You’ll know when it’s time. The ultimate final act of love is letting go. for me it was when she stopped eating and the bad days significantly out numbered the good days (it also happened in just a few days)
It's a very hard decision and when the time came I always knew. One dog it was when he stopped eating, even his favorite cheese. Another was pretty quick when I noticed his stomach was swollen one day, took him to the emergency vet because he also was acting off. They found his stomach was filled with blood. He wouldn't have lasted through the night. The last had a stroke and couldn't stand/walk. He was 15 and for a border Collie that's a long life. Had his behavior at least been normal I would have done anything I could to extend, but he just wanted to lay outside and cry.
So sorry to hear what you’re faced with. Even though our sweet Aussie, Annabelle was 17 1/2 years old, it was still difficult to say goodbye. She was deaf the last year or so of her life. She couldn’t walk, losing all function of her back legs, for over a year. I would carry her out, with the help of a harness, in order for her to do her business. Once she stopped wanting to eat, and not being able to contain her bowels, we knew it was time. I wasn’t aware of any in home services. This was just over two years ago, and there were still Covid restrictions. I contacted our vet and thankfully, after pleading, she allowed my son and I to be with her as she took her final breaths. We try to focus on how much love she brought into our home. It does get easier, but it takes time. God bless you and your family. May time grant you peace.

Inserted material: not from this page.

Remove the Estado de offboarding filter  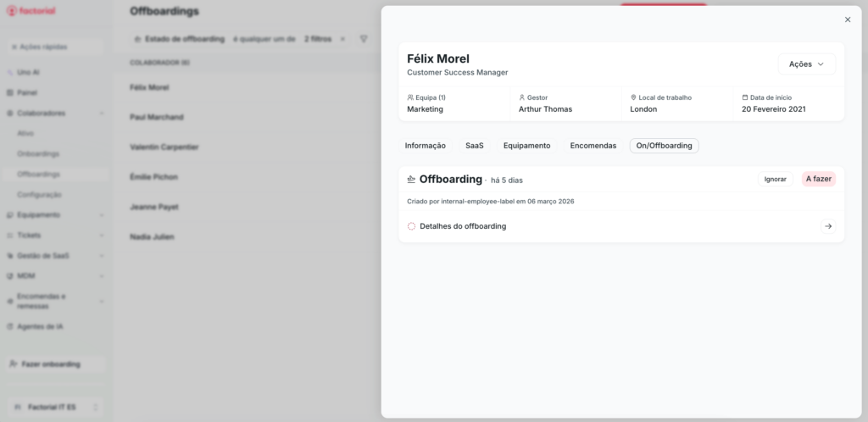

We have had dogs my entire life. My yellow lab, ginger was my first dog out of grad school. She went everywhere with me and knew my family and friends well. She was the best dog! Fast forward- into marriage and kids. When Ginger was 15 I knew she was in pain and not as spry, etc. My husband would not give me any advice bc it was ‘my’ dog and first love lol. I finally called the vet- ginger wasn’t sick or anything but would wince when we pet her. She also had a difficult time with balance. The vet initially told me it was my decision to put her down that he can’t make that decision. Called months later and Vet said to bring her in, Ginger was a new 16 years old at this point. We brought her in and the vet took one look at her and said we have to put her down. Part of me knew this would be the outcome, but a bigger part of me was in total denial. I stated in the room with her for a really long time while saying my goodbyes and cried. I look back and feel guilty I ‘kept’ her alive too long w her daily discomfort. And all for selfish reasons. We’re on our 5th dog. Losing a part of your family is so hard, but the memories and good feelings never die! I’m sorry you’re going through this. 💝
I have 2 dogs, a yellow lab (8 yrs old) and a morkey (5) , and I know that, no matter how much I want to push those thoughts aside, the day will come to say good bye. That makes me want to enjoy and cherish the now all the more. My thoughts are with the OP and all of you who shared here.
I had to put my yellow lab B.B. down. She had a blood blister, which is common in that breed. My vet told me when they find the blister, the dog has about 6 months left. When I got the news, I waited 5 days before the next appointment. B.B. kept waking me up at night and she never done that. If the blister broke she would have bleed out in just a few minutes.